### Page extract

When interest rates go very high, then bond funds are the best. Remember the 20%+ prime rate around 1980? Cure for stagflation. Maybe Brazil needs it to get over the current stagflation they are facing. For the past 3 years I have been asking readers to be 50% in cash to take advantage of a good correction. Most analysts would say that to get in too early with a correction is like catching a falling knife but at the same time there is no way to spot a bottom. All those analysts would say let someone else take the initial risk but most of the gain could come with the initial upsurge; and that is why if you have good stocks, you should not sell at this time.  I am going to introduce you to a new strategy. As I started doing that with my last month’s edition (with Twitter), instead of buying, I want you to ‘nibble’-more about that later. Taking advantage of this correction, I want to start with a new list of stocks and a new way to list them in this newsletter. For the long run, this correction created many good opportunities.

Today the so-called ‘fear index’ (VIX) was at 28%  but after watching wall street for more than 35 years, this is not fear I saw this week. On 10/19/87, the Dow fell from 2164 to 1677 (22.5% drop) and the next day it fell to 1616. However on 10/30/15, thanks to Greenspan, the market was up to 2049. Then the authorities introduced ‘circuit breakers’ and limitations on short sales and so on so now when the market goes down, it takes a long time to recover.  When you allow the market to correct itself, it does it efficiently. The Chinese got the wrong message from our Feds QE1 and QE2 as well as all the market restrictions we placed.  I do not think we should ban short selling. Most short sellers lose money and we can make use of their ignorance or greed to make money. One thing most people do not know about short selling is that you can lose by winning. Since you borrow the stocks to short sell, the broker can close your position by buying at the current market price and make you pay for that purchase. To make matters worse, most short sellers do that with margin (borrowed funds). When the stock moves in the opposite direction the short seller has to buy the stock to ‘cover his shorts’. So I love them! Every week I look at the mostly shorted stocks (specifically where the shorts increased within the past 5 days-available in Barron’s) and after studying the list at times I decide to go against these short sellers. It is very rewarding!

### Material provided
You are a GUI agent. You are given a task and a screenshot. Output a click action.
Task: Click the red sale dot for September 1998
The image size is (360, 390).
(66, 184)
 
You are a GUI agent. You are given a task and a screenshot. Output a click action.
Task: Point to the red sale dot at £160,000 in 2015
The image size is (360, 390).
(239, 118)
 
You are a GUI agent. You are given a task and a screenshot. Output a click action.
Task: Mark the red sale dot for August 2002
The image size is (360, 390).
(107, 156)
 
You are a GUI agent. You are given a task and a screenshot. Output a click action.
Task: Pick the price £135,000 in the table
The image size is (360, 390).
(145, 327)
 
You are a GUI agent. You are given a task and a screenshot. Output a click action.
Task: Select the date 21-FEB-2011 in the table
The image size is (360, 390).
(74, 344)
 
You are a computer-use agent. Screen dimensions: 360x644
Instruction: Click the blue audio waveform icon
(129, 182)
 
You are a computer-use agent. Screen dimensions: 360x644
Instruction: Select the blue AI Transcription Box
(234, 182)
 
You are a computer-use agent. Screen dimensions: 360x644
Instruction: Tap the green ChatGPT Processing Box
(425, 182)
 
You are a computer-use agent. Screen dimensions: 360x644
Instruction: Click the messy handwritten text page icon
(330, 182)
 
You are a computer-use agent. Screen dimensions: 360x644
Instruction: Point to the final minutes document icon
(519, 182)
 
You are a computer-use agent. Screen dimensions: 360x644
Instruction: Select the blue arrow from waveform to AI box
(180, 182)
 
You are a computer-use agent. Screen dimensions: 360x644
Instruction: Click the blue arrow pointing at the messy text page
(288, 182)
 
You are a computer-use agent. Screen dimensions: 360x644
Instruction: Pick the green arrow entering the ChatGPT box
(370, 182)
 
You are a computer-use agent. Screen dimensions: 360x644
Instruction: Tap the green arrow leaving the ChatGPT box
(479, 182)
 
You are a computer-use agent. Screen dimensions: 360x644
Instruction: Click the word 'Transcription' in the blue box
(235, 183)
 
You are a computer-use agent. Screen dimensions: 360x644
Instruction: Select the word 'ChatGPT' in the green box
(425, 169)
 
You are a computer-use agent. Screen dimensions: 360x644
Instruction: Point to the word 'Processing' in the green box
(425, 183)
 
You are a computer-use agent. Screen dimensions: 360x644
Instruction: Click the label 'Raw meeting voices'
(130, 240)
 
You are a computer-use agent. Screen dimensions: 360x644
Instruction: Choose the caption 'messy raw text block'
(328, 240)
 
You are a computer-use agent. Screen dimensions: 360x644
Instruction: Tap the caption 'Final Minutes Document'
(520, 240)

### Task goal
Give every percentage figure in the market commentary, along with what each one refers to.

### Result of the task
- 20%+: the prime rate around 1980
- 50%: the share of cash readers have been asked to hold for the past 3 years
- 28%: the level of the "fear index" (VIX) today
- 22.5%: the Dow's drop on 10/19/87, from 2164 to 1677